» **TASK DETAILS**: Could you retype all of the records exactly, leaving out every picture?

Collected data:
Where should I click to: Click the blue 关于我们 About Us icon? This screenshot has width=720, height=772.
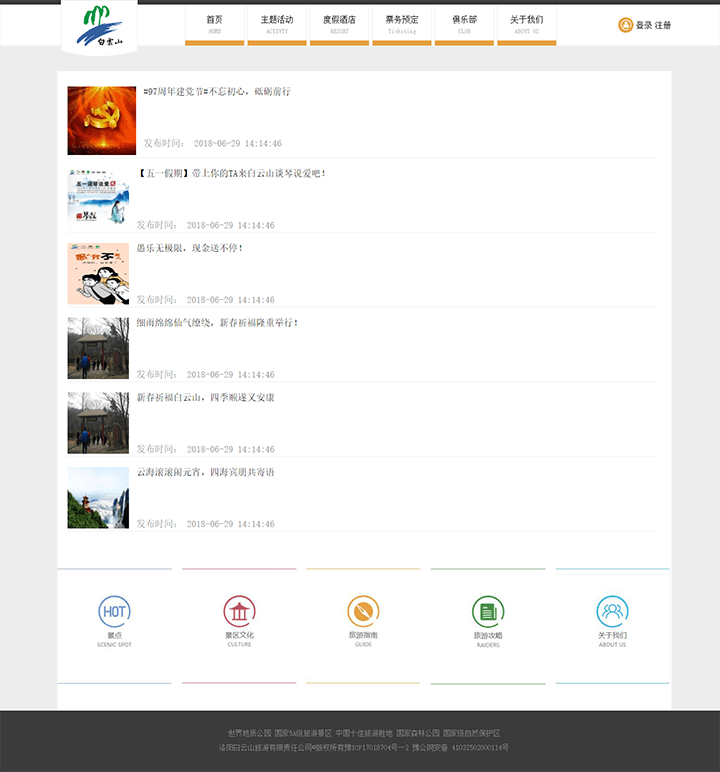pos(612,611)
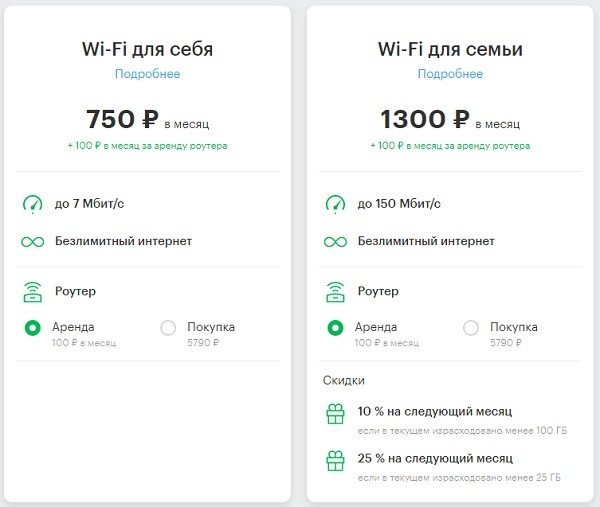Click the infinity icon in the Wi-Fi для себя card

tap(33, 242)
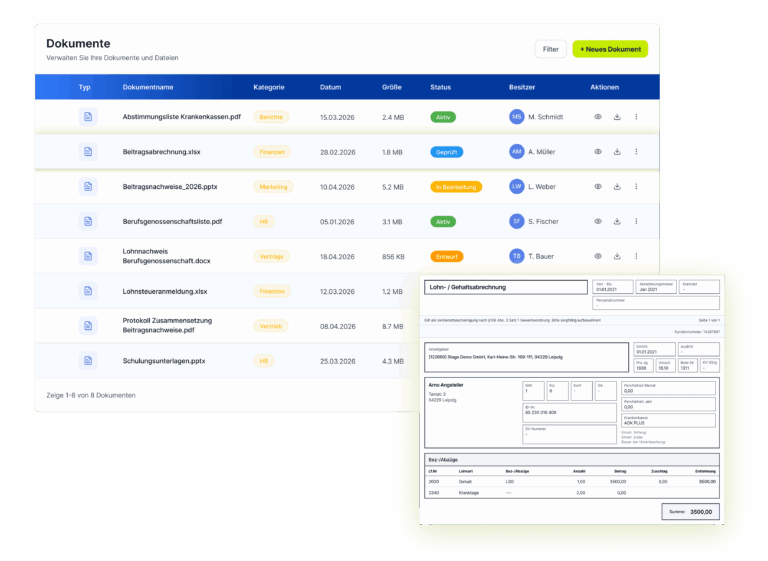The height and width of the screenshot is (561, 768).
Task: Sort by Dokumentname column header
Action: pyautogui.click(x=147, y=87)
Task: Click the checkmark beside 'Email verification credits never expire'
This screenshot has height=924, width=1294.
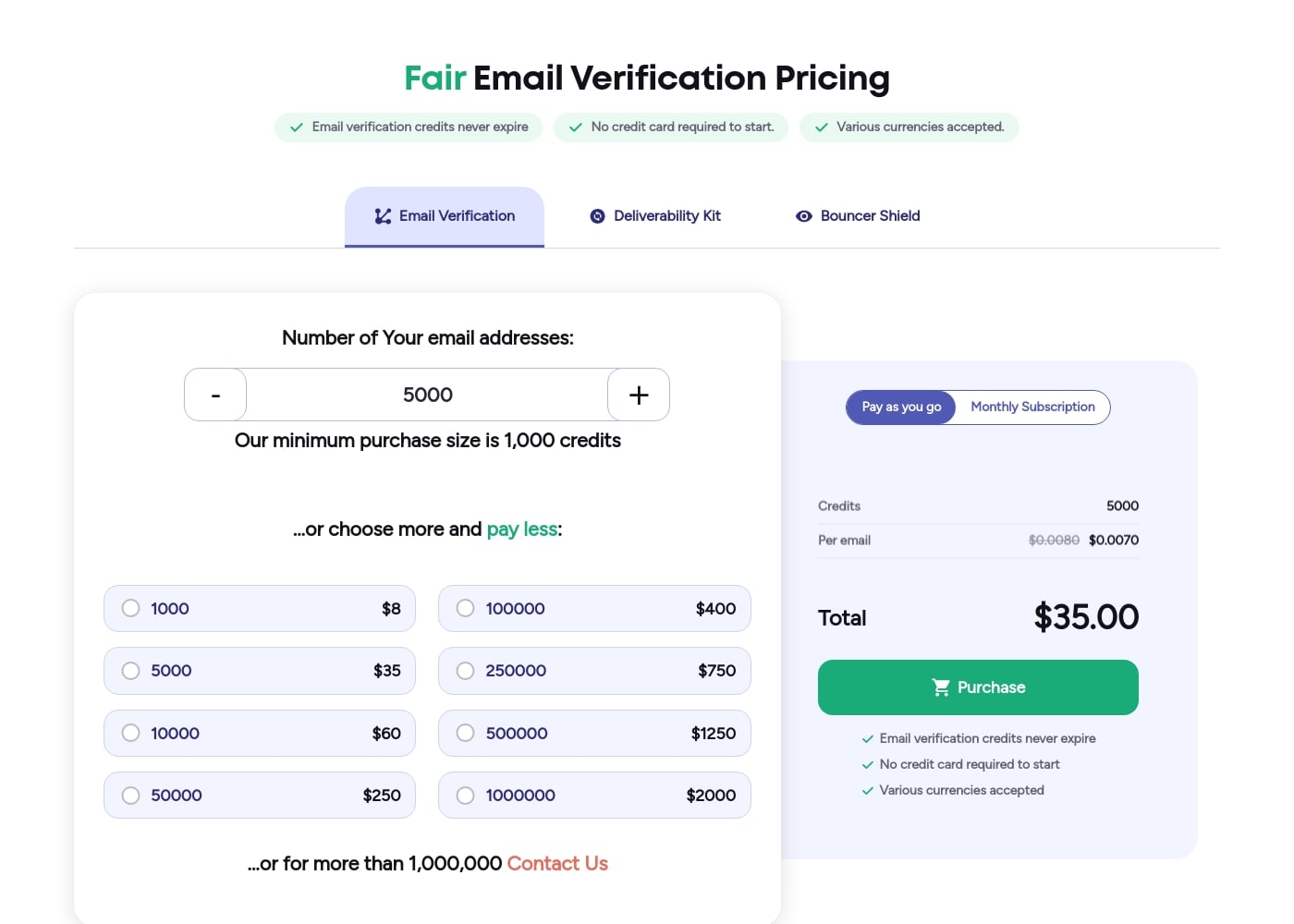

» **SOLUTION TO THE EXERCISE**:
Where should I click to: Click the blue 关于我们 About Us icon? This screenshot has width=720, height=772.
pos(612,611)
Click the infinity icon in the Wi-Fi для себя card

tap(33, 242)
The height and width of the screenshot is (561, 768).
Task: Sort by Dokumentname column header
Action: pyautogui.click(x=147, y=87)
Task: Click the checkmark beside 'Email verification credits never expire'
This screenshot has height=924, width=1294.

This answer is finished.